Critique : Les Aventures d'un homme invisible

Sébastien de Sainte Croix | 13 août 2004
Sébastien de Sainte Croix | 13 août 2004

Film peu aimé du public et de Carpenter, Les Mémoires d'un homme invisible n'a pourtant (presque) rien à envier aux autres films du maître. Ce long métrage marque le retour du réalisateur au sein des grands studios – qu'il a désertés depuis le bide des Aventures de Jack Burton dans les griffes du mandarin. Dôté d'un budget confortable et d'un cahier des charges monstrueux (remettre numériquement au goût du jour le thème de l'invisibilité), John Carpenter rentre vite en conflit avec son acteur principal, Chevy Chase. Obligé de plier sous les caprices de la star d'avoir recours à une voix off (procédé qu'il n'affectionne guère), le réalisateur assure le minimum de promotion et, pour l'une des rares fois de sa carrière, s'abstient de signer la musique de son film (Shirley Walker, qu'il recroisera sur Los Angeles 2013, s'en chargera pour lui). Seul point positif selon le réalisateur, sa rencontre avec Sam Neil : le futur John Trent de L'Antre de la folie.
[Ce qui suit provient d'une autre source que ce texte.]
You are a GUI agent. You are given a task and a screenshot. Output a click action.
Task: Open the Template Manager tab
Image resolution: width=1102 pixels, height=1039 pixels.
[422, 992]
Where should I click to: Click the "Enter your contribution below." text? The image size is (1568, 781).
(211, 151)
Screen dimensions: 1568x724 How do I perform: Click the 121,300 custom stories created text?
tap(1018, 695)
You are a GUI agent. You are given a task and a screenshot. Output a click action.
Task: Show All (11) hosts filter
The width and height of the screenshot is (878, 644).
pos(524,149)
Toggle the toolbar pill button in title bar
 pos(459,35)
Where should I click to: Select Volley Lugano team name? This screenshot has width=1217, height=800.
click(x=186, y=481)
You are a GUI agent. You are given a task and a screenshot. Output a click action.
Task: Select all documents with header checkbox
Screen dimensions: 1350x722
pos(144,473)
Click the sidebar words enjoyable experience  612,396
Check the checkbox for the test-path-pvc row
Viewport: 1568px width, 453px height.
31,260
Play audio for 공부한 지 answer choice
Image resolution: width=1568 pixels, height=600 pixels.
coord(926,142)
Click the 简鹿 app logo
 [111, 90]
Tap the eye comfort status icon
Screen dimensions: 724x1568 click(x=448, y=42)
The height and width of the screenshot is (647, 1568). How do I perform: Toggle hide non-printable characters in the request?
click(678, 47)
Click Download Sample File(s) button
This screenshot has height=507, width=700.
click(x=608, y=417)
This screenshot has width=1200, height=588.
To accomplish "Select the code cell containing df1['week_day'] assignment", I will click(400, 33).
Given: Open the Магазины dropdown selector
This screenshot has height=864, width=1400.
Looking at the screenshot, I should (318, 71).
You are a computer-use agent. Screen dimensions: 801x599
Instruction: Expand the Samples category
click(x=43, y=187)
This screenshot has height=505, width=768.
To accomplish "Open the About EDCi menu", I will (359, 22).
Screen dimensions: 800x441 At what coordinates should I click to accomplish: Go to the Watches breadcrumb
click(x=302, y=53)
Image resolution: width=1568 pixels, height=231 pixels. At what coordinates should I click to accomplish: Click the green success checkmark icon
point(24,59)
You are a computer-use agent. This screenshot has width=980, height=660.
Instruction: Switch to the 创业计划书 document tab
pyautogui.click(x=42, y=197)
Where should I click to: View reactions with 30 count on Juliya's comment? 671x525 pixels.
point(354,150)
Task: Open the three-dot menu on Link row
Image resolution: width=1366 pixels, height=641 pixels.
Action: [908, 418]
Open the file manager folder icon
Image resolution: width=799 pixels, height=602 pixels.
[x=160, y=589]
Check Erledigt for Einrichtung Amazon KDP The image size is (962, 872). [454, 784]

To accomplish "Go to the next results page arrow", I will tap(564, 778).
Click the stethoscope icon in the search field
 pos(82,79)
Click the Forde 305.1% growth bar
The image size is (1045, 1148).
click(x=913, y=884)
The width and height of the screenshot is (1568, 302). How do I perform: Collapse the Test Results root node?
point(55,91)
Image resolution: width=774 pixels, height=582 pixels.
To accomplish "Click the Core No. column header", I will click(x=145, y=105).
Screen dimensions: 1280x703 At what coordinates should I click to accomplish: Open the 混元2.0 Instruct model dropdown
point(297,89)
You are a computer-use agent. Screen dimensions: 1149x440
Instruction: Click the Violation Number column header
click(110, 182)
Pourtant, bien que certainement moins personnelles que ses précédents films, ces aventures n'en reste pas moins un grand challenge de mise en scène. Carpenter n'use pas des effets spéciaux (splendides au demeurant) et préfère travailler sur les différences de point de vue des protagonistes pour faire apparaître et disparaître à loisir son homme invisible, rivalisant ainsi d'élégance avec le Joseph Mankiewickz de L'Aventure de Mme Muir (sublime histoire d'amour entre un fantôme et la non moins sublime Gene Tierney, seule personne capable de voir le fantôme). Carpenter s'amuse également à mettre en avant les désagréments que cause l'invisibilité plutôt que ses avantages (les douches, et après…), émaillant son film de références à La Mort aux trousses (un certain Kaplan est appelé à plusieurs reprises dans le film), la plus flagrante étant la structure même du récit : un homme poursuivi par les membres d'une organisation gouvernementale obscure. À travers sa course, le personnage, invisible avant même de le devenir, va évoluer, acquérir une nouvelle identité et renaître.

Au final, Les Mémoires d'un homme invisible est une œuvre d'une grande élégance formelle, résolument optimiste (peut-être trop, à en juger par la fin), qui détonne quand on connaît le cinéaste, mais qui procure à chaque vision une joie et un plaisr communicatifs et le souvenir de scènes superbes. À l'image de l'apparition sous la pluie de Chevy Chase à Daryl Hannah, qui reste un summum de poésie, tout comme son réveil après avoir été « invisibilisé », évoquant furieusement les toiles de Magritte.